───── Listed entries
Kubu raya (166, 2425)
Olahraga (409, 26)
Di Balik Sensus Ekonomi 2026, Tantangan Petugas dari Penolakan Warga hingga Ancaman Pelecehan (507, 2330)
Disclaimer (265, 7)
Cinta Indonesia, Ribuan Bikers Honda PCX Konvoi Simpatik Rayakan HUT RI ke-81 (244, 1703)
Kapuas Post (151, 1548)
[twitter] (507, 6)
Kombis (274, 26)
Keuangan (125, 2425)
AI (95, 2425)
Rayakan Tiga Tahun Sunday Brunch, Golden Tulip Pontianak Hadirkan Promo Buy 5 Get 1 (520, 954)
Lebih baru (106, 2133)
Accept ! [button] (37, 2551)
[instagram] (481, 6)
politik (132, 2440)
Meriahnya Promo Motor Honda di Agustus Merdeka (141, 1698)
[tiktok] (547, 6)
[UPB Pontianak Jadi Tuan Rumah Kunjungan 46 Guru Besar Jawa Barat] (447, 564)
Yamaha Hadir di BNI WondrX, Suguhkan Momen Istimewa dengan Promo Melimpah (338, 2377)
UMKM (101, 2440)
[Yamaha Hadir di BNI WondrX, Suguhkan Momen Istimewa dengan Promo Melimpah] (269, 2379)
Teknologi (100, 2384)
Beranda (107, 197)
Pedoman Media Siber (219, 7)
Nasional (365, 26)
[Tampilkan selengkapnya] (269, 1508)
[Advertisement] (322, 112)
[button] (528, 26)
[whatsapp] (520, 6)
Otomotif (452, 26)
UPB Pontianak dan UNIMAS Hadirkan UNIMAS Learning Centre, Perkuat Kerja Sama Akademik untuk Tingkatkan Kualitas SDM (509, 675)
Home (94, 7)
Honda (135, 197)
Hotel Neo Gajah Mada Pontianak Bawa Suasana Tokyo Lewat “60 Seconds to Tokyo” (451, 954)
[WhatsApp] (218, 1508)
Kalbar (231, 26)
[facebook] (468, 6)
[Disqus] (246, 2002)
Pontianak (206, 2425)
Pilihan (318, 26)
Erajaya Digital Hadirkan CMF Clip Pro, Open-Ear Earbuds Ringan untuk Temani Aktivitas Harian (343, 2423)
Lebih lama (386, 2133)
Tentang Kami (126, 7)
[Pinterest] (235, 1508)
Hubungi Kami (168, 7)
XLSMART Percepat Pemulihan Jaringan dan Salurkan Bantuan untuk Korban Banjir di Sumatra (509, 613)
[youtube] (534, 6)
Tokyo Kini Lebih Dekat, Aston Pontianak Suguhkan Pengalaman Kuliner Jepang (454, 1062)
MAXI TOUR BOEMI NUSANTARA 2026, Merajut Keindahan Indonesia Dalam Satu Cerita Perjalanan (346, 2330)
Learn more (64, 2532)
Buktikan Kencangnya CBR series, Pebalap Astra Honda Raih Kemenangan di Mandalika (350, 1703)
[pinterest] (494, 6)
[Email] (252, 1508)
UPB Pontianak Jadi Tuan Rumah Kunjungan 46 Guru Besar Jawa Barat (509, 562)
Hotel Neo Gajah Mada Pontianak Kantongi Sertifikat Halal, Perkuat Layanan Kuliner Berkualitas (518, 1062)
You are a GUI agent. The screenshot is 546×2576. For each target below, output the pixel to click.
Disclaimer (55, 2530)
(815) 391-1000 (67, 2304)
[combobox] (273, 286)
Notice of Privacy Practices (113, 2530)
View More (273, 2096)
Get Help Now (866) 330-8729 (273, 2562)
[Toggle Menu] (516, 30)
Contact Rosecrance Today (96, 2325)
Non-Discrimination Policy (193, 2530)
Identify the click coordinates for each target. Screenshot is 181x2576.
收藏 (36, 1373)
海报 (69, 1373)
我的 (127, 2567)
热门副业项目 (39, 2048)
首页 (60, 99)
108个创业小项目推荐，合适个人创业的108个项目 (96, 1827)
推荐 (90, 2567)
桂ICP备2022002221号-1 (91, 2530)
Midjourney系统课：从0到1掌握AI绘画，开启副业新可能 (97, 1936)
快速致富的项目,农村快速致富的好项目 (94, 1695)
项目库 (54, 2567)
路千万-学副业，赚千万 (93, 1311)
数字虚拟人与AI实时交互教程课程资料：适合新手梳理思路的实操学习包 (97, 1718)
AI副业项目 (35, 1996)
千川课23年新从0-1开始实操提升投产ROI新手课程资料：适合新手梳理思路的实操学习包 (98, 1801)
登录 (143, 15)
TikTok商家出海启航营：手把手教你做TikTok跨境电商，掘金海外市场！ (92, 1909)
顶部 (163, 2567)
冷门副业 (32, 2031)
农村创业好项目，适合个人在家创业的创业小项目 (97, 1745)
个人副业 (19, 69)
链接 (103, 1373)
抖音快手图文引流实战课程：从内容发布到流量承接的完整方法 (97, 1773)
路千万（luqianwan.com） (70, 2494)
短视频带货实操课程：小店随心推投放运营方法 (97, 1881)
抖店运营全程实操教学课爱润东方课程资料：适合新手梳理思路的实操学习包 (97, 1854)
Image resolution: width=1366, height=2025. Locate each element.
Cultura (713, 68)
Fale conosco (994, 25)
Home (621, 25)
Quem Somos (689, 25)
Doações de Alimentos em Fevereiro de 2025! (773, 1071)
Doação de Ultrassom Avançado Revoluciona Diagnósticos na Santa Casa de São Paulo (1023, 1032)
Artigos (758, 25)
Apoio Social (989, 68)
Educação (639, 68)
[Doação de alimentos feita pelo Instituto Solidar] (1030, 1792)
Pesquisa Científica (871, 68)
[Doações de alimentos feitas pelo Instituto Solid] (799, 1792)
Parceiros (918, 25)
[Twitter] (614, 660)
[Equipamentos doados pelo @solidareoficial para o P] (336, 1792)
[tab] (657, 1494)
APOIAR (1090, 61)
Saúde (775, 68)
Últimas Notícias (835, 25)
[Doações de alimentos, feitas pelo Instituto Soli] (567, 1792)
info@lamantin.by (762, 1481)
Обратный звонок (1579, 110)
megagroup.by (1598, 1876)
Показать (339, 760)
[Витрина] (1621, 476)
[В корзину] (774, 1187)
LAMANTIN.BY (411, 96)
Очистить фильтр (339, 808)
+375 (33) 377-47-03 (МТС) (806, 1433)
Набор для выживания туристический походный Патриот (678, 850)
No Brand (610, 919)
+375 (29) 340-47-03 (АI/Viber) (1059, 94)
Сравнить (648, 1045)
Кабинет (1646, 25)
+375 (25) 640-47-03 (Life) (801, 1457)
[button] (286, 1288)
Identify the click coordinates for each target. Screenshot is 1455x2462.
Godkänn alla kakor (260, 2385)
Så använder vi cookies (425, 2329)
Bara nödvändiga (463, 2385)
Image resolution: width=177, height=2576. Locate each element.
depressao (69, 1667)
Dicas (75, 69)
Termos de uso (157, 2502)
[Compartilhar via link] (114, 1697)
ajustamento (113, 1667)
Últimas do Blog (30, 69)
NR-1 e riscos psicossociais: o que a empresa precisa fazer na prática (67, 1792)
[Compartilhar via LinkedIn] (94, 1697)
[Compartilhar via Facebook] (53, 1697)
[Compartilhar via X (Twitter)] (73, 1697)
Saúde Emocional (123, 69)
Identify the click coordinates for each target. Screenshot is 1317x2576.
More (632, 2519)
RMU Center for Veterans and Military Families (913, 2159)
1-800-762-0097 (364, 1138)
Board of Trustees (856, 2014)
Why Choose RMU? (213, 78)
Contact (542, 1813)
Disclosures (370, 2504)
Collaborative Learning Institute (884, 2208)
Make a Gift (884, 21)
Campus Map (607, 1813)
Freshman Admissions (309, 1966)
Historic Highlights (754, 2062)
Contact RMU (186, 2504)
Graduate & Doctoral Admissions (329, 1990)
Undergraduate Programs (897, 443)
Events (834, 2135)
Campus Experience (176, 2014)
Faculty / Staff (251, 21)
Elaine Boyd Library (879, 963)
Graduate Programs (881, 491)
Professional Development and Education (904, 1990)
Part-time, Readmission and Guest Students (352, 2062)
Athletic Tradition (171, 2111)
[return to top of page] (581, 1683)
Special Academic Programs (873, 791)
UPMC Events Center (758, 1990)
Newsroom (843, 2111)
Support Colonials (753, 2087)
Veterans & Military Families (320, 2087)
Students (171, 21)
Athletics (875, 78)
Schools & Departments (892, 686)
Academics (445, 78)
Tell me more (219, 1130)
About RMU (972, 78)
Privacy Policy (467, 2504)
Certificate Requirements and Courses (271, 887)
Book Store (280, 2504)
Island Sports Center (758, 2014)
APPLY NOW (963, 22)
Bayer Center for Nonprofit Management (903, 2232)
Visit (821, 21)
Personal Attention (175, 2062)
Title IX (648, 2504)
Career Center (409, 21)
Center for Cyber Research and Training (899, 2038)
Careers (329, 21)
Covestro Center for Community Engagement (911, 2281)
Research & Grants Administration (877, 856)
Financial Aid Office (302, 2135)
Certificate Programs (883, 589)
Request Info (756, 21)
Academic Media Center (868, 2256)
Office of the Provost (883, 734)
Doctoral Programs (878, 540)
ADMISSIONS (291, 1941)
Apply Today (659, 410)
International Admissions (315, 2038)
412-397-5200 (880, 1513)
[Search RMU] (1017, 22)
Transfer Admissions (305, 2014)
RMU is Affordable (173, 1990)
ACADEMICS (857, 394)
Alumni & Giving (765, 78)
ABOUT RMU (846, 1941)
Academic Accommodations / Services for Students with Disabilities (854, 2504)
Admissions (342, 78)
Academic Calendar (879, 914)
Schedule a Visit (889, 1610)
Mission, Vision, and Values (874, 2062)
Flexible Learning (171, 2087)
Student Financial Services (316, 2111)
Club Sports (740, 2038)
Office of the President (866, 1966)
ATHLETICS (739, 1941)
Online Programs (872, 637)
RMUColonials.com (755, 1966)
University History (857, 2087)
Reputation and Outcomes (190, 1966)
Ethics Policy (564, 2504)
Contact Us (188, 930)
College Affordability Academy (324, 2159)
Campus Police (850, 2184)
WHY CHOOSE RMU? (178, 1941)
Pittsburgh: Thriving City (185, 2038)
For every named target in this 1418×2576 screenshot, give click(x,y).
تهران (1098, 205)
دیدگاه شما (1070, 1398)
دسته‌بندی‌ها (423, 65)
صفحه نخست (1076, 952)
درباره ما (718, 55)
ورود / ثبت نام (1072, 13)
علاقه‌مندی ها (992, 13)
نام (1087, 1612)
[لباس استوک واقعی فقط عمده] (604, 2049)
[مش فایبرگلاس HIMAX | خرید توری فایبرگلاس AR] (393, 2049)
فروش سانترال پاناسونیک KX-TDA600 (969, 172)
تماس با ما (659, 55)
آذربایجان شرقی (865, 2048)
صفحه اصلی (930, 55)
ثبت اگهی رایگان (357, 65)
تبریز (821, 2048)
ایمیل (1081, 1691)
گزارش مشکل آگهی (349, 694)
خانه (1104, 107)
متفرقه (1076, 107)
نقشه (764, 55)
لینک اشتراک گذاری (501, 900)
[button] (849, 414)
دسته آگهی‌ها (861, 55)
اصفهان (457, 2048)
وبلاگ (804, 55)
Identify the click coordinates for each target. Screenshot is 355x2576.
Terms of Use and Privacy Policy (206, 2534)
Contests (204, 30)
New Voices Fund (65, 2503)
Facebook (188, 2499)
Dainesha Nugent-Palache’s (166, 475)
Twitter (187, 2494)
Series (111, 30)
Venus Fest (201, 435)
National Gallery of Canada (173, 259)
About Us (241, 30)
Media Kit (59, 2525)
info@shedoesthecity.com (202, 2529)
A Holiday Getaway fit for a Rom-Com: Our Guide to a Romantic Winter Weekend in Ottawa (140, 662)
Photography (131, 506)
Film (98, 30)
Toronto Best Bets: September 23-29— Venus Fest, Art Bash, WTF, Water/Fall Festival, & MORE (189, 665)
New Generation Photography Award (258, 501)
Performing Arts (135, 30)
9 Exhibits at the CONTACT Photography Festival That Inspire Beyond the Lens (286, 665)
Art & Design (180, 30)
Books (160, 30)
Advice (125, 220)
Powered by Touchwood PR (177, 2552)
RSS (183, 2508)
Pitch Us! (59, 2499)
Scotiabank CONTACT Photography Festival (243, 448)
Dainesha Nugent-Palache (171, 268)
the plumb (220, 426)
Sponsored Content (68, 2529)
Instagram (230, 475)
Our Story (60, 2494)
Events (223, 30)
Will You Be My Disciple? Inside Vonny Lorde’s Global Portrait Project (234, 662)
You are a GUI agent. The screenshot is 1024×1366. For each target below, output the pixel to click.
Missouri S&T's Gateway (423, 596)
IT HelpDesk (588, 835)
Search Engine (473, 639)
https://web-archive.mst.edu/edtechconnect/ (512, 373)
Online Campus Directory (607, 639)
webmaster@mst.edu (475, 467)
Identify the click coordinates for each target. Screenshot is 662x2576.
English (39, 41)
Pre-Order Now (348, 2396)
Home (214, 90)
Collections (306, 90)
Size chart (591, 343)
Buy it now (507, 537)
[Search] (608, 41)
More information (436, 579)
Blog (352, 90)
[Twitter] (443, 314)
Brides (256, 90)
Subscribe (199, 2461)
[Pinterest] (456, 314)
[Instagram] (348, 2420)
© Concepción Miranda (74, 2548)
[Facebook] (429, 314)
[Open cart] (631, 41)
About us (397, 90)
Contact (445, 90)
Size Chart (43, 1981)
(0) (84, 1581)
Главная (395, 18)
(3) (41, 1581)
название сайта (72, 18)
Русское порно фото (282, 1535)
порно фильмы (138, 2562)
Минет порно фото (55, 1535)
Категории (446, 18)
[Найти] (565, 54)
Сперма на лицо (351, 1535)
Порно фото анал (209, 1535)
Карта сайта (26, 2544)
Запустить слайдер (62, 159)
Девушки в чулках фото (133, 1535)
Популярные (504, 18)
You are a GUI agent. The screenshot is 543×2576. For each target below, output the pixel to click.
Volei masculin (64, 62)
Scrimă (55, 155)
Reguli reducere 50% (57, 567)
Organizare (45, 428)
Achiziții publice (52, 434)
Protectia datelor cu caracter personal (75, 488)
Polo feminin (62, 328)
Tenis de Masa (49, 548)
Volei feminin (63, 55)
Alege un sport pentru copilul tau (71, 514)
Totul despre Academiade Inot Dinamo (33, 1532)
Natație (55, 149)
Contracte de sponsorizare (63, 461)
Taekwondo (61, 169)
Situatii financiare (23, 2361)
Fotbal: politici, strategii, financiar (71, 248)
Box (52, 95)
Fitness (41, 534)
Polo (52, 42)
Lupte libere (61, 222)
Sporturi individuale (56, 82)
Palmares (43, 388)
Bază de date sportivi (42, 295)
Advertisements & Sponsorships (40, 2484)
──────────
Task brief →
In the entries above, one line contains "[Search RMU] (1017, 22)" and another contains "Schedule a Visit (889, 1610)". Reproduce exactly those two lines and the lines between them, nothing else.

Solved problem →
[Search RMU] (1017, 22)
Transfer Admissions (305, 2014)
RMU is Affordable (173, 1990)
ACADEMICS (857, 394)
Alumni & Giving (765, 78)
ABOUT RMU (846, 1941)
Academic Accommodations / Services for Students with Disabilities (854, 2504)
Admissions (342, 78)
Academic Calendar (879, 914)
Schedule a Visit (889, 1610)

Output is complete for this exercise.